Nicholas_Bokulich · December 20, 2017, 6:56pm

Hi @ErikaGanda,
Your problem is a little bit different (the other post concerned use of vsearch specifically, and the sequences were not being assigned any taxonomy, yours are but receive shallow assignments), and so I have split into its own thread.

Unless if your reads are very short/low quality, you should indeed be getting much deeper classification with this classifier! So let's take a step back and examine how these reads were put together — you may be selecting the wrong classifier for your reads, depending on the primers that you are using.

Some other users have reported similar problems, e.g., here. This issue is usually caused by:

The wrong reference sequences are being used (or extracted improperly)
The query sequences are very short or low quality.

So, some questions about your data:

What primers are you using? I notice that for classification you use the Greengenes database with V4 domain extracted using the 515f/806r primers. Is this appropriate for your input sequences?
How long are your query sequences? Did you use QIIME2 for all upstream steps (e.g., dada2 for quality control) or are you importing these reads from elsewhere for taxonomy assignment?

That probably will not help here — if Greengenes is performing poorly, so will SILVA trained on the same amplicon region. SILVA takes around 30X the time to run because the database is much much bigger.

Let us know if the above helps sort out the issue!

ErikaGanda · December 20, 2017, 7:02pm

Thanks @Nicholas_Bokulich!

I think you have already shed a lot of light into my issue! I am using the wrong primers.

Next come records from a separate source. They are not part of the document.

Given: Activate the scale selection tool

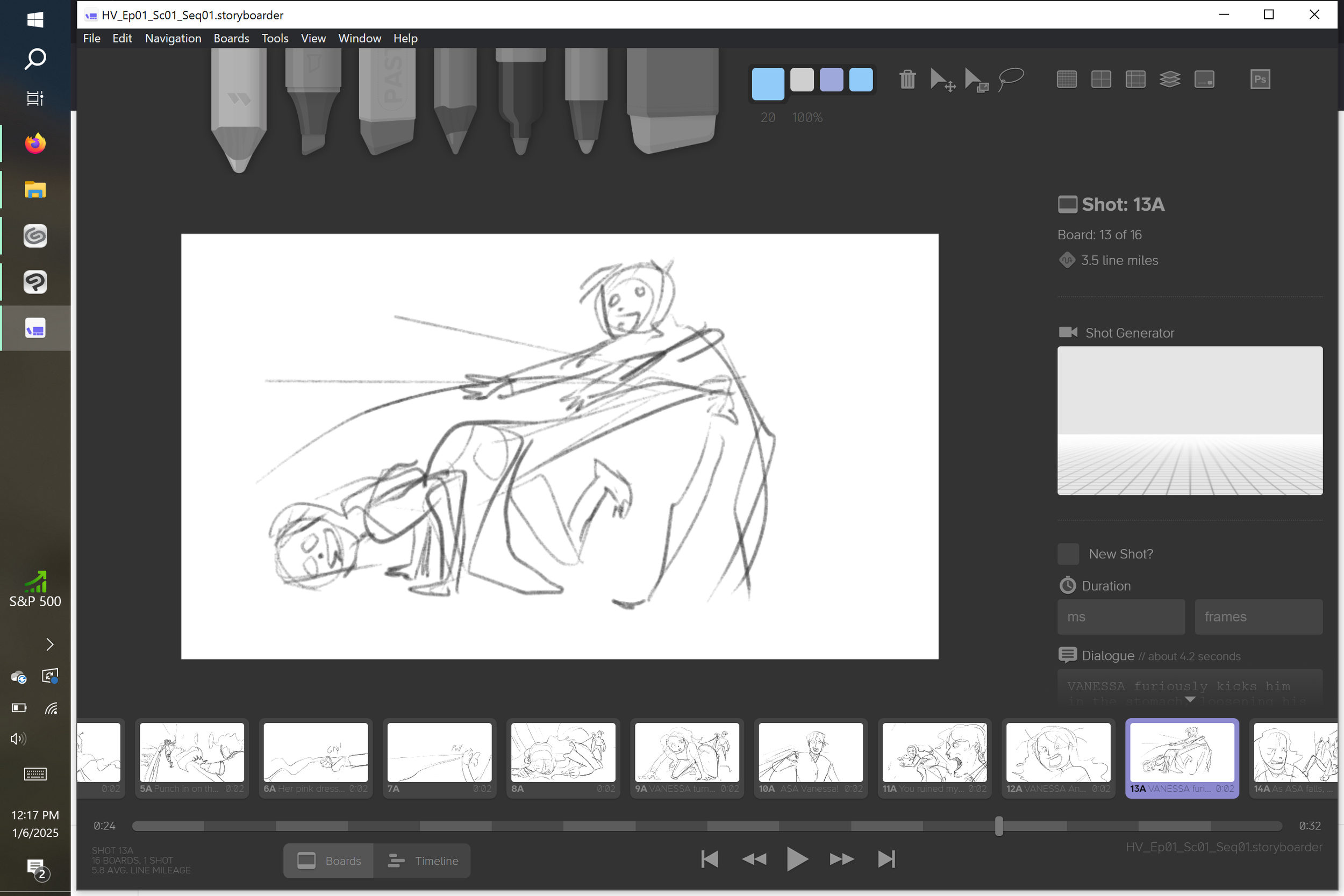Looking at the screenshot, I should [976, 80].
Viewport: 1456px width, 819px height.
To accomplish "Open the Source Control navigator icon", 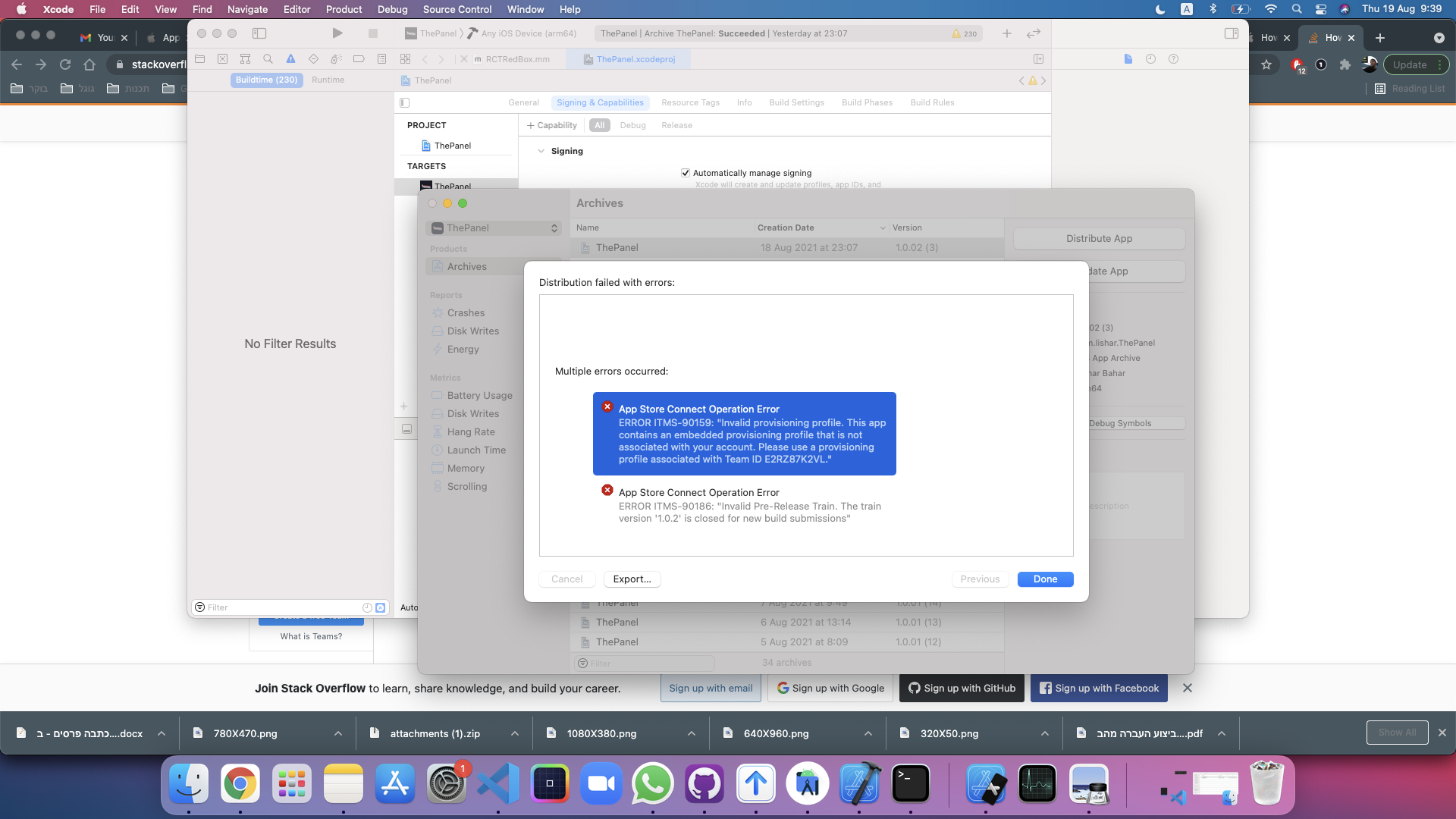I will click(222, 59).
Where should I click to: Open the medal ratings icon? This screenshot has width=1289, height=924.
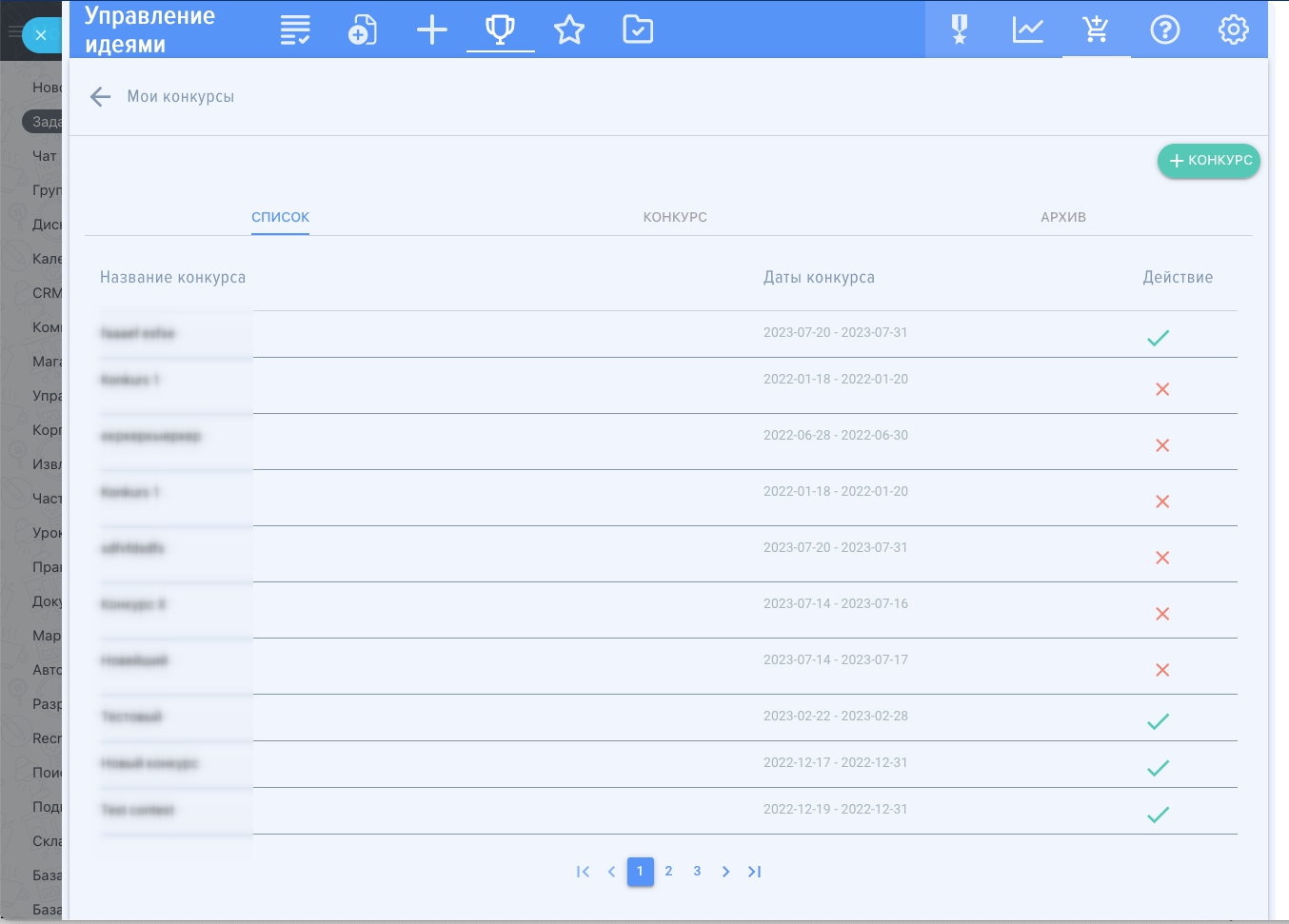960,30
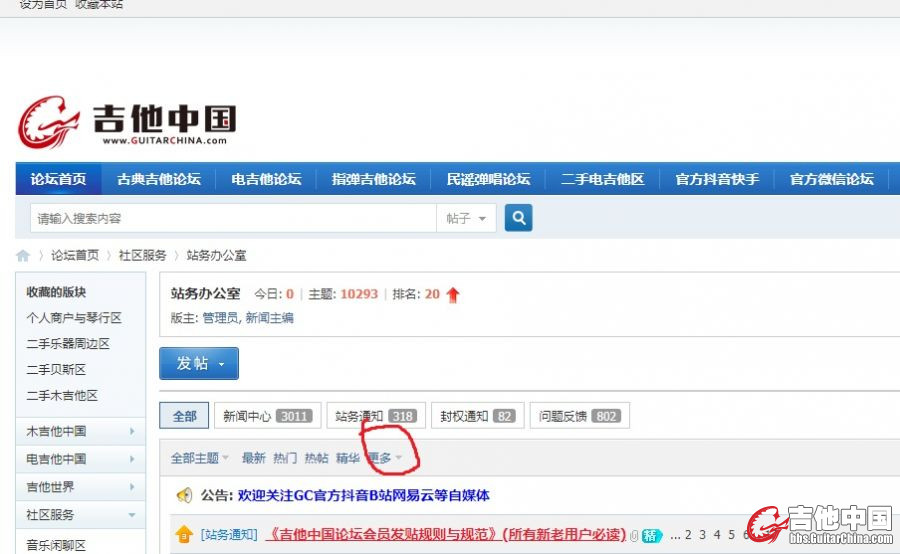Switch to 古典吉他论坛 in the navigation bar
The height and width of the screenshot is (554, 900).
tap(159, 180)
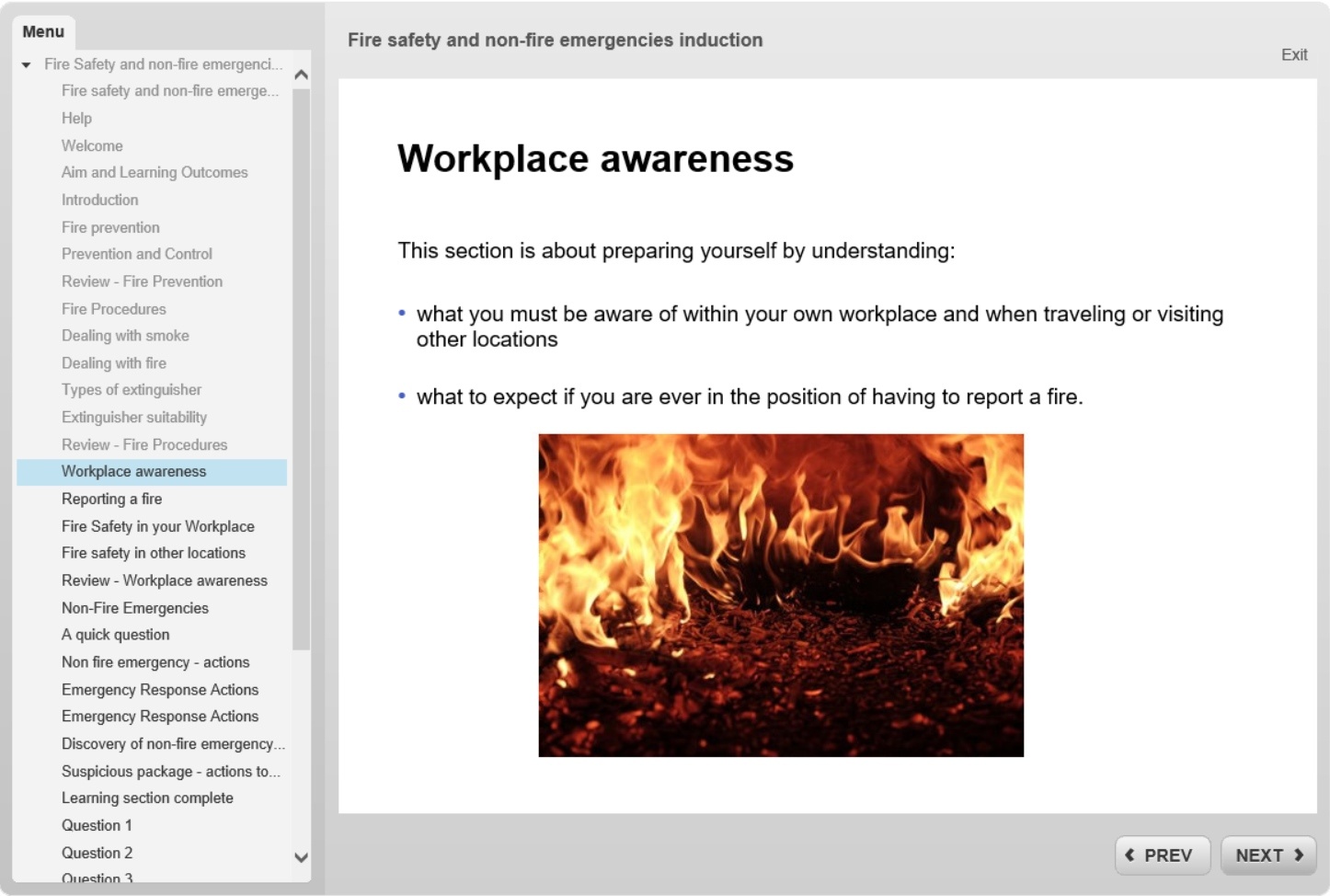Open the Help menu entry
The width and height of the screenshot is (1330, 896).
(x=76, y=119)
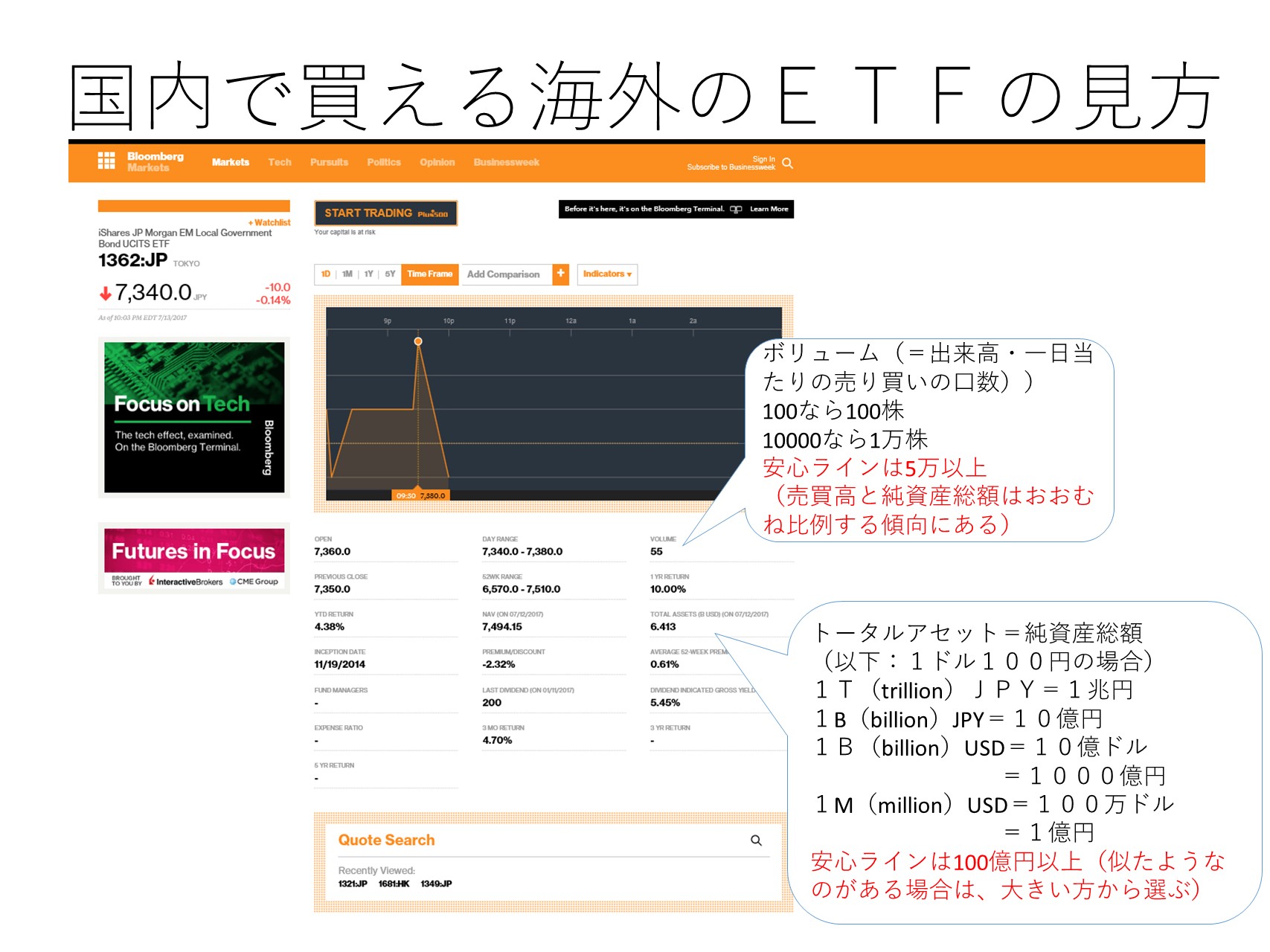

According to the materials and methods that were provided to me, I am using 342F and 806R. They also had ITS primers.
How should I proceed in this case?? I have added a section of the methods below:

To create an amplicon suitable for Illumina sequencing, fusion primers were designed that contained Illumina adaptor sequences (TCGTCGGCAGCGTCAGATGTGTATAAGAGACAG) forward, (GTCTCGTGGGCTCGGAGATGTGTATAAGAGACAG reverse, and a gene-specific primer. In this instance, two sets of primers were designed using the V3/V4 region of the 16S rRNA gene, primers 342F (CTACGGGGGGCAGCAG) and 806R (GGACTACCG GGGTATCT) (Mori et al, 2014) and the internal transcribed spacer fungi primers ITS86F (GTGAATCATCGAATCTTTGA) (Turenne et al, 1999) and ITS4 (TCCTCCGCTTATTGATATGC) (White et al, 1990).

Nicholas_Bokulich · December 20, 2017, 7:44pm

Hi @ErikaGanda,
Wow, complicated setup! Thanks for providing the methods description — this makes things a lot clearer.

Do these primers all have the same barcodes? i.e., does sample A use the same barcode on both sets of primers? Or do the different primer sets have unique barcodes? I ask because it would probably make the most sense to demultiplex and analyze these as separate data sets if possible. Having a mixture of different primer regions in the same data set may cause issues when denoising with dada2 (assuming that is what you did). It would also seriously complicate classification, since many of the reads would (should) be unassigned when classifying with a given classifier.

You can follow the tutorial for training a feature classifier on a specific amplicon region. For each of your primer pairs, you can generate a tailored classifier with that amplicon region extracted. Just choose your reference database of choice.

For 16S rRNA genes, you can just use the full-length Greengenes classifier that is provided on the qiime2 site instead of trying to train a new one. There is a very slight decrease in accuracy (i.e., a classifier trained on your exact sub-domain is slightly more accurate) but in my experience the difference is not so extreme that it is imperative (e.g., if your computer lacks the memory to train a large classifier).

The other post that I linked to above has some specific notes you may find useful for training an ITS classifier — specifically, if you use the UNITE database make sure to use the "developer" version (it's included in the regular downloads in a separate directory. the "normal" version has the ITS domain itself extracted, which may trim off primers that are present in the rRNA subdomains that bracket the ITS)

I hope that helps! Let me know if the path forward is still unclear

system · January 21, 2018, 1:44am

This topic was automatically closed 31 days after the last reply. New replies are no longer allowed.